“The Rugby Player” at LGBT Film Festival – New Fest

Alice Hoagland and Mark Bingham are subjects of the documentary "The Rugby Player," at New Fest

Alice Hoagland and Mark Bingham are subjects of the documentary, “The Rugby Player,” at New Fest

New Fest, New York’s premiere LGBT Film Festival, now in its 25th year, will run from September 6 – 11.  The festival will include 15 narrative films, four documentaries and 31 shorts in addition to various special events.  For the second time in its history, New Fest will be run in partnership with the Film Society of Lincoln Center.  Many of the screenings and panel discussions will take place at the Film Society’s Walter Reade Theatre, one of the city’s best movie theatres, in my opinion.  Screenings will also take place at the JCC at 334 Amsterdam Avenue.

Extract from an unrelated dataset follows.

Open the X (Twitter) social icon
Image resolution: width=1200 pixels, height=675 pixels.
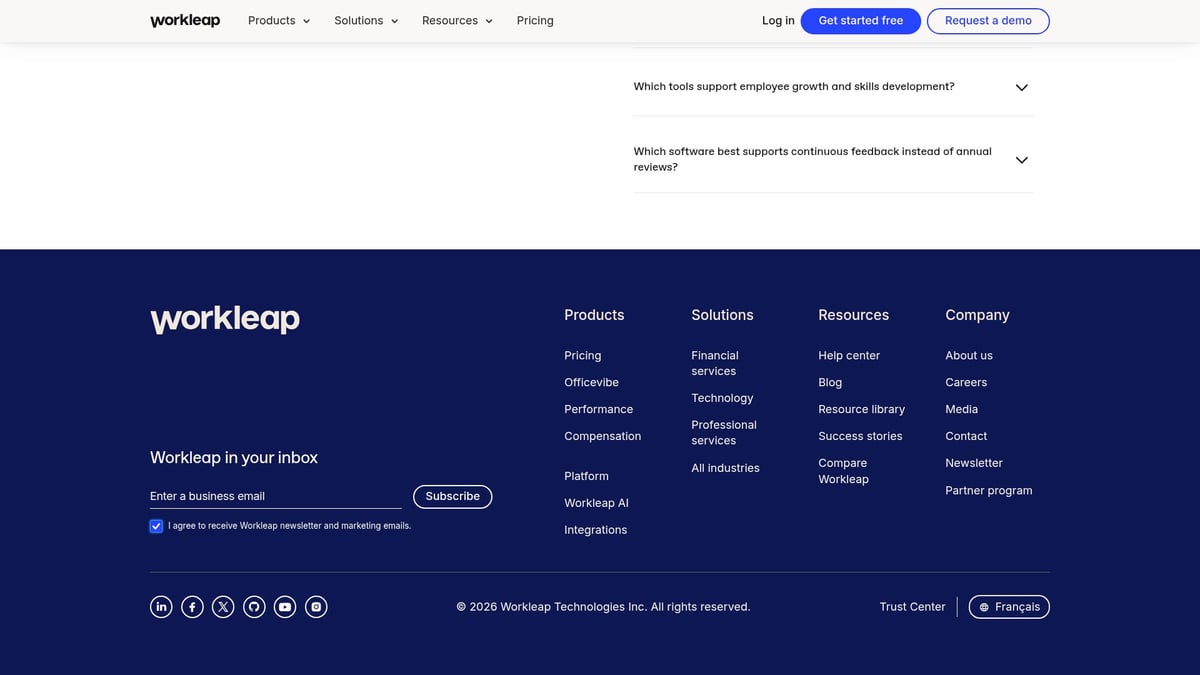223,607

As of press time I was able to screen “The Rugby Player,” a moving and life affirming documentary about Mark Bingham, a passenger on United 93, which crashed in Pennsylvania on September 11.  Director Scott Gracheff has taken what, in lesser hands, might have been mundane material and has turned it into a compelling story.  What I mean is that Mark Bingham was just a regular person and yet Gracheff makes his story  quite compelling.    

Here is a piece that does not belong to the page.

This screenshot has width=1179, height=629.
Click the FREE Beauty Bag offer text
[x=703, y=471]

“The Rugby Player” uses Mark Bingham’s personal home video footage inter-cut with interviews of his friends and family to create a portrait of a man who grabbed life with both hands and stood up for others. Mark was also a skilled rugby player, a brutal sport (think football without the pads and helmets). Mark was tough guy who, growing up, had his share of runs ins with the police and ambulance rides.  “Don’t tell my Mom,” was his familiar refrain as he was being taken away for one reason or another.

That Mom is Alice Hoagland.  Alice’s strength, charisma and charm anchors “The Rugby Player.”  Alice speaks of her son with great humor and love.  She recalls her last phone conversation with Mark when he called her from United 93 to say goodbye.  She called him back, leaving a message that he should try to take control of the plane. Undoubtedly Mark was among the group of passengers who fought the terrorists that day.

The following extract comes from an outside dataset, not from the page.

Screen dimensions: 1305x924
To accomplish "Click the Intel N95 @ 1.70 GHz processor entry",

Alice was a flight attendant for United Airlines.  She expresses her criticism of the lax security measures of United Airlines.  Alice’s resolve to create a positive legacy for her son is shown by her unwavering support for a league of rugby players, who, like Mark, are gay.

“The Rugby Player” takes a national tragedy and very effectively expresses it by telling one man’s story combined with the resolve of those who knew him to carry on and honor his life.

“The Rugby Player” will be shown at New Fest on September 11.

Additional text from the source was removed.